-- Document excerpt --
## Begin

Lancaster. March 7th. 1800.

Dear Sir,

Believe me when I assure you, that it has not been owing to inattention or a want of the sincerest friendship that your favor of the 9th. of January has not been answered before now; but to my not having in it my power to do it in such a way as would be pleasing to you and satisfactory to myself. When I entered on the duties of my Station I found there was a great deal to do, and also to undo: tho’ a man of business all my life, I have never been so fully employed as the last three months, unless while I was Presidt. of Congress. My difficulties are nearly surmounted; I have had some boisterous gales, and have weathered the storm, but have still to watch the reptiles that are constantly nibbling the hull of the vessel under water.

I have appointed & commissioned our friend Mr; Beckley Clerk of the Mayor’s court for the city of Philadelphia, and also Clerk of the Orphans court for the county, which will amount to an Equivalent for the Clerkship of the House of Representatives, which he was unjustly deprived of by a Party, who placed Mr; Condy (married to a Sister of Mr; Joseph Hopkinson & my Neice) in his stead.

## End

-- Records shown --
## Begin

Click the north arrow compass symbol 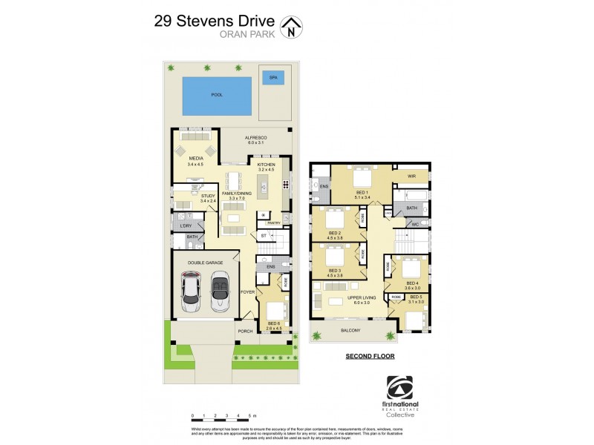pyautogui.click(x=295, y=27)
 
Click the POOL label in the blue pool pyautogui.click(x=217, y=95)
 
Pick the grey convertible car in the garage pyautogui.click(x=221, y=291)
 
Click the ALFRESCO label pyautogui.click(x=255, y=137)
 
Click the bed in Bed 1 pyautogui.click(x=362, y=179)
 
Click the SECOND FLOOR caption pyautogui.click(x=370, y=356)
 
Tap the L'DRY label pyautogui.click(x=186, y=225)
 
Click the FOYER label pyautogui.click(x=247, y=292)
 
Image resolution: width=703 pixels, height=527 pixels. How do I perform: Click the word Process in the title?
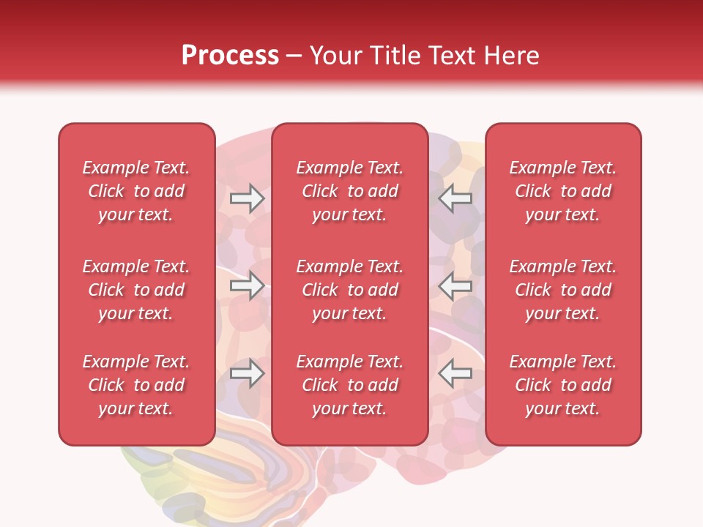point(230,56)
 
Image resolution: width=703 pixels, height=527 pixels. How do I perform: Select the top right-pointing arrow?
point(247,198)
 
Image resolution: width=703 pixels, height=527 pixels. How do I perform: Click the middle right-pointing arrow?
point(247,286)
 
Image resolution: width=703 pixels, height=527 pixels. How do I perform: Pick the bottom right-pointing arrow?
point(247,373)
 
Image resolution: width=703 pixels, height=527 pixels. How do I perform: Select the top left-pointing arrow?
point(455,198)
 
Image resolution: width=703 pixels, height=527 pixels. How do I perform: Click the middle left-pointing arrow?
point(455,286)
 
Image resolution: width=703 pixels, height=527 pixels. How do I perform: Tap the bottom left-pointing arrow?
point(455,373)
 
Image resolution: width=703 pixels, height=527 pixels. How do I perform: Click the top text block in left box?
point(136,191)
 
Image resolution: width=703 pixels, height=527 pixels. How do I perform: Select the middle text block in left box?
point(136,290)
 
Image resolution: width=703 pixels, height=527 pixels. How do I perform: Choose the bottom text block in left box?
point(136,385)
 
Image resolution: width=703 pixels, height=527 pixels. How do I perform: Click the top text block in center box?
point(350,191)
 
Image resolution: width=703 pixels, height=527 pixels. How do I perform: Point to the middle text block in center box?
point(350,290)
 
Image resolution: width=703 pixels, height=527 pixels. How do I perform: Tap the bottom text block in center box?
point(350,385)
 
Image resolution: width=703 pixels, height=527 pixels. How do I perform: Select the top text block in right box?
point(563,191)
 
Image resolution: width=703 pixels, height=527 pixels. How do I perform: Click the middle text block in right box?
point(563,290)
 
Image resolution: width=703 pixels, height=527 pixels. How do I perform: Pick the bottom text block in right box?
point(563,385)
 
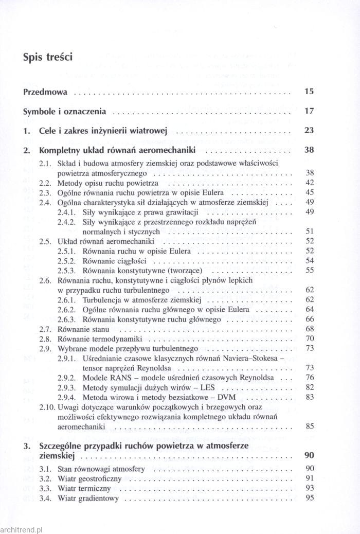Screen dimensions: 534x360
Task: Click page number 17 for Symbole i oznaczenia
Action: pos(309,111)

## End
## Begin

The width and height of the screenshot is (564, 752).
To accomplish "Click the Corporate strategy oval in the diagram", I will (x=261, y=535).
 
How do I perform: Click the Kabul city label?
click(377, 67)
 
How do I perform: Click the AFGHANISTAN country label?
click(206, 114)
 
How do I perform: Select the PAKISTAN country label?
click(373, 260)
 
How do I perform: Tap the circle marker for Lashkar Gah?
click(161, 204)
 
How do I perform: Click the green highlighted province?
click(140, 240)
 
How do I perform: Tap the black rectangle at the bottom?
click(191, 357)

## End

-- Problem requirements --
Rewrite the letter starting with "I have appointed" and going on through "in his stead.", putting "Lancaster" in place of "Philadelphia".

-- Worked solution --
I have appointed & commissioned our friend Mr; Beckley Clerk of the Mayor’s court for the city of Lancaster, and also Clerk of the Orphans court for the county, which will amount to an Equivalent for the Clerkship of the House of Representatives, which he was unjustly deprived of by a Party, who placed Mr; Condy (married to a Sister of Mr; Joseph Hopkinson & my Neice) in his stead.